A congregation that is fully alive seeks lay involvement, especially in its worship life. Many Evangelical Lutheran Church in America congregations involve lay people in worship, by encouraging them to work with the pastor(s) and other staff through worship committees. These committees are organized in a variety of ways. The size of the congregation or the number of professional staff can affect the duties assigned to the committee. Larger congregations give worship responsibility to pastors and other staff members, and smaller congregations often rely more heavily on lay participation. The suggestions given here need to be carefully adapted to local situations.
The worship committee will want to work from the assumption that worship is a unifying event in the life of a congregation. It is the one time when all members join together in a common purpose—to worship and thank God for God’s grace given to all in Word and Sacrament. The liturgy can connect all parish programs and committees: evangelism, stewardship, education, property, music, the arts, youth, seniors, social ministry, fellowship, and more. Because worship is a unifying event within a congregation, one committee should oversee all worship in a congregation. Local circumstances may require subcommittees for planning, but all worship should be coordinated and operate out of a single set of principles.

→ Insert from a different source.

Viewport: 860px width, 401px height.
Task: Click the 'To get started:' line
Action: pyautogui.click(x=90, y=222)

Because worship is at the heart of a congregation’s life, the decisions made by the worship committee ultimately affect all. Effective communication is vital. Not only do decisions have to be made clear for those who must carry them out, but the committee also may need to educate those charged with worship responsibilities. Even the service folder may need attention, so that the liturgy is clear and inviting for all participants. Poor communication not only produces poor worship, but also may lead to frustration and confusion. Responsibility for communication with all worship-related organizations (such as ushers, office staff, musicians, altar guild, and so forth) and other committees should be explicitly assigned to particular members and carried out efficiently.
Worship committees need not be large. In most cases, however, the committee should include:
- the pastor(s).
- the musician(s).
- a chairperson who consults with the pastor(s), musician(s), and others to prepare an agenda for each meeting, presides at each meeting, keeps the meetings moving, seeks clarity about implementation of committee decisions and coordinates the work of individual members to ensure implementation.

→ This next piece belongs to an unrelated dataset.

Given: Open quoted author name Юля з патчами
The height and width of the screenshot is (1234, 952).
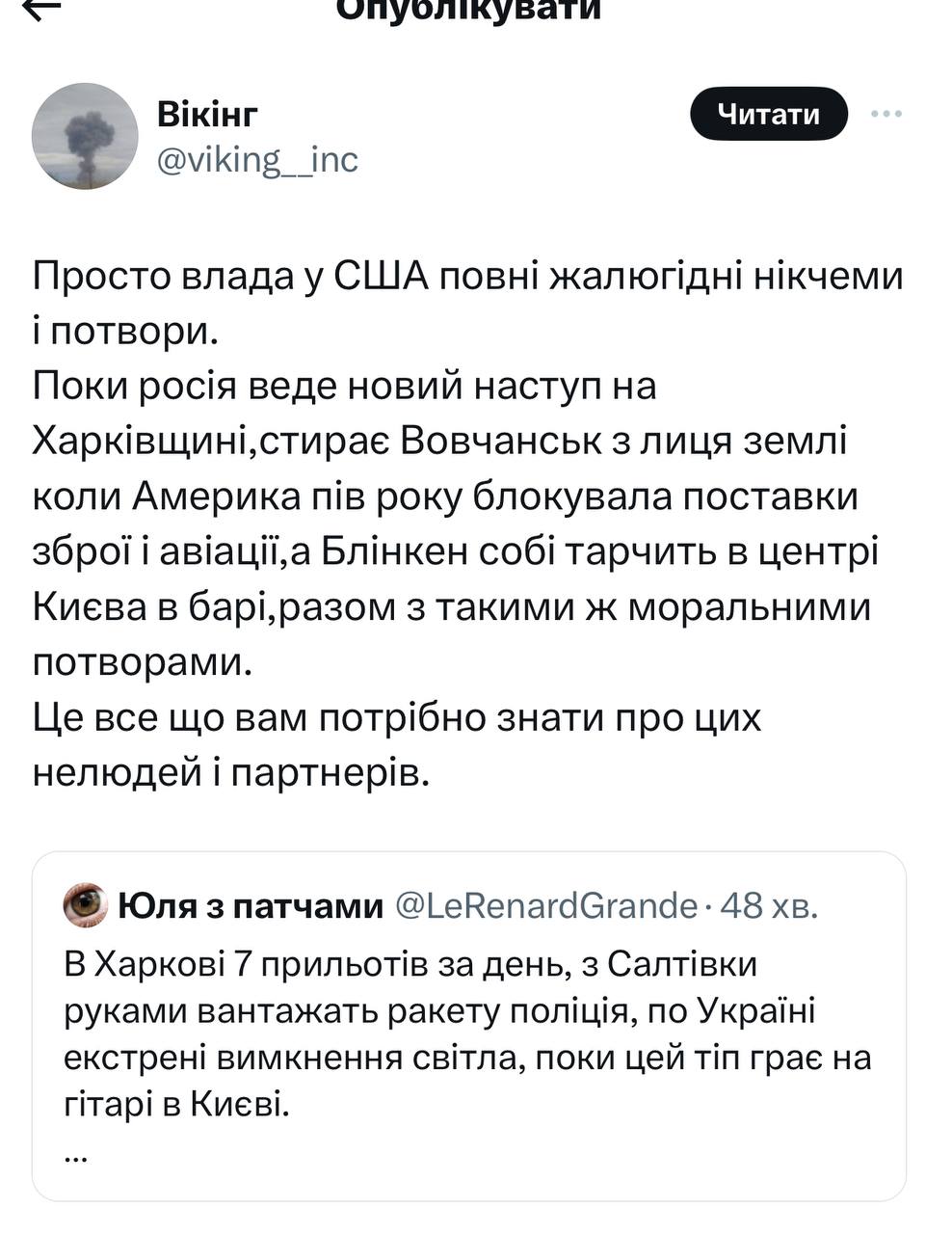Looking at the screenshot, I should tap(251, 905).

- a secretary, who prepares and distributes minutes from each meeting and cares for all official correspondence.
- coordinators representing worship-related organizations, such as choirs, other musicians, artists, altar guild, ushers, greeters, acolytes, assisting ministers, lectors, parking attendants, and nursery care.
- liaisons to other congregational committees.
There may be value in several "at-large" members whose primary role is to represent the congregation. These members should also have specific duties.
Many tasks commonly assigned to a worship committee are too cumbersome to be carried out efficiently by the entire group. A system of subcommittees working independently and reporting back to the committee is an effective means of organization.
The entire committee might be responsible for the following:
- visioning (based on mutual learning and involvement in the worship life of the congregation)
- policy making (including making recommendations to council)
- overseeing subcommittees
- evaluating regular liturgies and special events
- receiving feedback from the congregation
- coordinating with other committees
Individual or subcommittee responsibilities might include the following:
- training and coordination of particular ministries (lay assisting ministers, lectors, altar guilds, acolytes, etc.)
- planning worship (which may normally be done by pastor(s), musicians(s), and at most several additional members)
- environment and seasonal decorating
- coordinating arts events (recitals, exhibits, and the like)
- arranging for event receptions and regular fellowship
- managing publicity for liturgies and other events
- preparing explanatory and/or inspiring articles in the congregational newsletter about particular services and times in the church year
A comprehensive list of duties for each subcommittee is beyond the scope of this paper. This list of responsibilities, however, can assist your committee as you construct your own list. Worship committees are often responsible for selecting and maintaining worship books, vestments, paraments, vessels, and musical instruments; purchasing candles, bread, wine, flowers, music, seasonal needs and decor; recruiting members for organizations such as choirs, altar guild and so forth; providing worship education; caring for the committee budget; reassessing worship times; designing clear and attractive service folders; providing opportunities for community singing; staying aware of liturgical trends and concerns within the synod, the ELCA, and among ecumenical partners.
- Mueller, Craig. Preparing the Assembly's Worship: A Worship Handbook. Minneapolis: Augsburg Fortress, 2002. "An overview of the work of the worship committee or other group that organizes and leads the congregation in a vibrant worship life." ISBN: 0806642912.
- Rothaar, Michael R. Developing Effective Committees, Congregational Leaders Series. Augsburg Fortress, 1993.
- The Use of the Means of Grace: A Statement on the Practice of Word and Sacrament. Chicago: Evangelical Lutheran Church in America, 1997. This the ELCA’s official statement on worship practices. Every congregational worship committee should be familiar with this document.